The effect of the pandemic on thoracic surgery was very notable, especially given that the main volume of this specialty is the treatment of lung cancer, a pathology whose treatment cannot be delayed.8 Across Europe, there was a general decrease in surgical volume, as well as in multidisciplinary meetings and tumor committees for the treatment of lung cancer.9 In Spain, the effects were even greater in many cases, as our country was one of the most affected by the first wave of the virus.10 All this had an obvious impact on all members of thoracic surgery departments, although especially on specialists in training.

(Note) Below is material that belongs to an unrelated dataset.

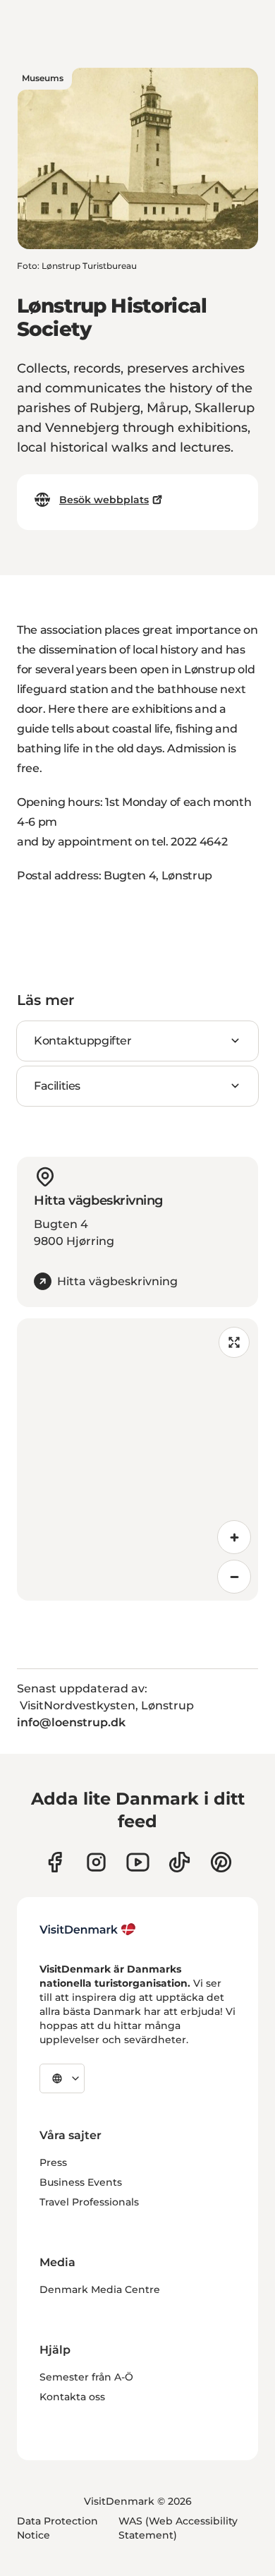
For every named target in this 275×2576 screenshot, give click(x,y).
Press (53, 2162)
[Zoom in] (234, 1537)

In Spain, the vast majority of thoracic surgeons in training feel that their residency education has been negatively affected by the pandemic situation (80.3%). This is an opinion common to all countries. In fact, the most common complaint among specialists in training around the world is the notably reduced volume of pathology (meaning that they have acquired less experience) as well as the inability to conduct training sessions. As a result, the training objectives of their residency have not been met.11 In fact, this effect has been especially notorious in surgical specialties from the moment that operating room activity was radically reduced.12

Added to the decrease in surgical volume is the fact that many residents also lost training time when they became infected or were isolated due to being in contact with an active case. In addition, many specialists in training were required to work in departments that were completely different from their trained specialty. In our series, more than half of those surveyed faced this situation, which is in line with the figures reported by the same surgical specialties in other countries (both European13 and Ibero-American).14 In total, certain studies have calculated a 75%–100% drop in involvement of residents in their service versus what they would have experienced without the pandemic.15

This entire situation has generated problems not only in the training itself, but also at the psychological level of these residents, causing burnout and concern for their well-being.1112 In fact, more than 35% of survey participants stated that they did not feel at ease due to what they considered to be deficient care that they were forced to offer their patients. In addition, they declared an added concern of feeling poorly trained and unprepared as surgeons, even wanting their training period to be extended. This possible extension has not occurred in our sample, and the recently finished residents have been launched into a job market that some consider more complex due to this defect in their training. In fact, this fear of incomplete training is something that has been seen consistently in studies published about the effect of the pandemic on residents of surgical specialties13,16 and is likewise shared by directors of residency programs.17

This study gives an overview of the repercussions brought about by the general restructuring of the Spanish healthcare system during the pandemic, based on data from an open survey of all thoracic surgery specialists in training and those who finished their residency during the pandemic. The study has limitations, such as the fact that it uses questions with closed answers, or the fact that the survey was conducted more than one year after the peak of the pandemic. This latter factor may provide greater perspective, but it may also generate a recall bias. Furthermore, this study has obtained a satisfactory sample of the target population (43.3% of the total), with a fairly consistent representation of the residents from different years and attendings, so we can conclude that the sample is representative.

Conclusions

The COVID-19 pandemic devastated the entire healthcare structure worldwide and especially in our country, which was one of the most affected. And in all this reorganization brought on by necessity, one of the most overlooked yet affected facets of the healthcare system was the training of resident doctors. As a result, specialists have completed their residency with partially deficient training and would have likely benefited from an extension of their residency program.